She also noted the Reserve Bank of New Zealand's moves to tighten lending standards during its housing boom, in contrast to Australian bank regulator APRA's move to relax mortgage lending buffers in mid-2019.
"Over recent years, we have had loan to value restrictions, for example, in place from the Reserve Bank, banks have been pretty prudent with their lending," Ms Zollner observed.
"So that shouldn't be a large proportion of mortgage holders who find themselves in trouble for that reason [that they cannot afford higher interest costs]."
Instead, she believes a rise in unemployment poses a greater threat of surging mortgage arrears.
"What we tend to find is that mortgage arrears lift when the unemployment rate rises and, at the moment, the unemployment rate is still pretty close to record lows," she argued.
"But the Reserve Bank is forecasting, indeed one could say requiring, it to rise pretty rapidly over the next 12 months as part of its efforts to bring inflation down.
"And so one would expect that that will result in an increase in arrears as recessions always do."
Unlike the RBA, the RBNZ is forecasting a recession will be necessary to bring inflation back down to its target.

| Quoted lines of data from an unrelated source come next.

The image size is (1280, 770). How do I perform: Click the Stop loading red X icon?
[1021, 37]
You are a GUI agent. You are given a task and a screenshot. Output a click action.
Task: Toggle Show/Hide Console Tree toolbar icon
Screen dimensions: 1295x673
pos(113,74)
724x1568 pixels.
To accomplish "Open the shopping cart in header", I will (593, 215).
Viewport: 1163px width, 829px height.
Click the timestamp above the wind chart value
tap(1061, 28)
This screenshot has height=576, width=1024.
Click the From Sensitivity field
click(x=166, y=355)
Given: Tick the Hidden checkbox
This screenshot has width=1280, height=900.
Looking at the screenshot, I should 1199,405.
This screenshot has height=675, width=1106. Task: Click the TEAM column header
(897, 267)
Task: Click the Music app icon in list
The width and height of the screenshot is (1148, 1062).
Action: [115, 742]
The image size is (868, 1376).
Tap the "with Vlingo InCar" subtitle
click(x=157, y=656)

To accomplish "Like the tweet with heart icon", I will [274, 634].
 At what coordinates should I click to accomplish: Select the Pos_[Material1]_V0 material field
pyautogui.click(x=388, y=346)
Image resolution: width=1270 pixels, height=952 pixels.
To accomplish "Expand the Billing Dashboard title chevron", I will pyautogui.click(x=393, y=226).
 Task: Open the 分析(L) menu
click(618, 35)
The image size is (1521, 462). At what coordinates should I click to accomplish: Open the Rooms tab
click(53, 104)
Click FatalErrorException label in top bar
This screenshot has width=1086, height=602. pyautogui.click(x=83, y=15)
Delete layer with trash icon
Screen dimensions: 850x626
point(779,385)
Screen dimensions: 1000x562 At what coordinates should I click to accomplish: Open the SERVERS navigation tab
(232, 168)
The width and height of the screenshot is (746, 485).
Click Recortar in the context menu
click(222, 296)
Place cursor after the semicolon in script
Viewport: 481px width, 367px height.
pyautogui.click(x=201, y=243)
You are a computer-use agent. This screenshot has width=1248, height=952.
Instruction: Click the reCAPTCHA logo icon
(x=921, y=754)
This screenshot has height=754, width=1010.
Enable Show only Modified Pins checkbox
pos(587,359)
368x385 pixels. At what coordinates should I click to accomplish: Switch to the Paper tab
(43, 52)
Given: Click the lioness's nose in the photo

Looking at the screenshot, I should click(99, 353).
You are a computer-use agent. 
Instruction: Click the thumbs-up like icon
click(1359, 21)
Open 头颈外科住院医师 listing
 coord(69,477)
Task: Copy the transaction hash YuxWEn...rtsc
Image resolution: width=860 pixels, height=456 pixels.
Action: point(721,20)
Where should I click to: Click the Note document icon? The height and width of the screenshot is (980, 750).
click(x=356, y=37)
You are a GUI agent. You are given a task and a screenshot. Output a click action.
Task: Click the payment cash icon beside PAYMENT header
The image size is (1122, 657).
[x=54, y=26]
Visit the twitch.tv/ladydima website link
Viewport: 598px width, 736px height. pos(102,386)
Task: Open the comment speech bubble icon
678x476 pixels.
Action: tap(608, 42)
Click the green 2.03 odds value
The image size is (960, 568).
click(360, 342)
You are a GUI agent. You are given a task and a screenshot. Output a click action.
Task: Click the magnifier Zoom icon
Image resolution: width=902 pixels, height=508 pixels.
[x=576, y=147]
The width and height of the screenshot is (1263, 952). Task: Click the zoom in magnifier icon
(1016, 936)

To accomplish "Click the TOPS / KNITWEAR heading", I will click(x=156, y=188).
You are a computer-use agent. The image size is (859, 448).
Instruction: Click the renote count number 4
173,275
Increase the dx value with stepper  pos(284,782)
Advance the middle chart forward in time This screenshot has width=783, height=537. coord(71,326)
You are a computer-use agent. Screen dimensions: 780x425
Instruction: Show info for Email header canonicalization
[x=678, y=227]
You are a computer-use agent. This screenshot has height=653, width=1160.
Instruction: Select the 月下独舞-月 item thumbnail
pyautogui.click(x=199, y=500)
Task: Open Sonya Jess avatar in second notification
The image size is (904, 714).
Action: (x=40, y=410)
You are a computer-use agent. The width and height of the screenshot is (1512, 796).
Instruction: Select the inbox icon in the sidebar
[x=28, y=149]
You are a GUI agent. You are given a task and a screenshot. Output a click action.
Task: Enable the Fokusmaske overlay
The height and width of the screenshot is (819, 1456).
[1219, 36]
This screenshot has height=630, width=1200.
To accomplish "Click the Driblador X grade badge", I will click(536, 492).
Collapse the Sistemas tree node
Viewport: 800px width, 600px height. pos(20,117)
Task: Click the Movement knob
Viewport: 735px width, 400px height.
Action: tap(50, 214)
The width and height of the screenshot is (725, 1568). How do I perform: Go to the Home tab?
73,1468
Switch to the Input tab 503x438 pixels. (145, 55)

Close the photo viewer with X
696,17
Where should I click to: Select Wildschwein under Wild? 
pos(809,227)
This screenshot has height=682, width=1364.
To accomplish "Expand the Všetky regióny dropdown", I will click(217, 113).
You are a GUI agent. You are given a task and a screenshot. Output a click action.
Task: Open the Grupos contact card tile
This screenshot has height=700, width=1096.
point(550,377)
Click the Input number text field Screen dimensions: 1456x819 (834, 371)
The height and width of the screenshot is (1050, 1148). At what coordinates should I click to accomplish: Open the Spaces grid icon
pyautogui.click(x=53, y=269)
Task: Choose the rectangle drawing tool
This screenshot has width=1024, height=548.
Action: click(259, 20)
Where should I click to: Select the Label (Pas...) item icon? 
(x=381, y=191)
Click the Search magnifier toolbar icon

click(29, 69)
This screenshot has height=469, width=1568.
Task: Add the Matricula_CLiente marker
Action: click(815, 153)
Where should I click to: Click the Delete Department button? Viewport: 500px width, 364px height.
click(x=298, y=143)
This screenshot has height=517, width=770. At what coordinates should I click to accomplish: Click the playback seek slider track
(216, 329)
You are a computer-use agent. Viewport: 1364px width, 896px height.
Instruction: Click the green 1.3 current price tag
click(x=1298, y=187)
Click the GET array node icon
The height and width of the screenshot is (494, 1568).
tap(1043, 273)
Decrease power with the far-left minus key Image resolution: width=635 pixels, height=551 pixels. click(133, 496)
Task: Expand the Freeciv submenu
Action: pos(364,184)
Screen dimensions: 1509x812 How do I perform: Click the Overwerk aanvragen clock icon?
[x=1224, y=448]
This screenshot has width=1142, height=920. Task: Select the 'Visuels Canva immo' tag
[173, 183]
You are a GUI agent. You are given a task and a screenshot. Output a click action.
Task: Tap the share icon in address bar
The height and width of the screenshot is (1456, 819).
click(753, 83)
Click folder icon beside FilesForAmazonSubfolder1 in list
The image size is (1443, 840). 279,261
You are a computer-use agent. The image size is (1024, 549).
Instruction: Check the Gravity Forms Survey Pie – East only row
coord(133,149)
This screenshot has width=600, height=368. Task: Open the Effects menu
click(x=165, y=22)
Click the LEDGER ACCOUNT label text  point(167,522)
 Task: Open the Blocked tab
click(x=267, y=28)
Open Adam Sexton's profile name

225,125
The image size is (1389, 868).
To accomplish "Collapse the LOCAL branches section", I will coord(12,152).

It is already halfway there, with gross domestic product shrinking 0.6 per cent in the December quarter.
Australia's Reserve Bank is still trying to tread a "narrow path" to getting inflation back down without a recession.
Its next step will be the board's meeting on May 2, which will be closely watched, with money markets still tipping a continued pause in rates but now pricing in close to a 30 per cent risk of another increase.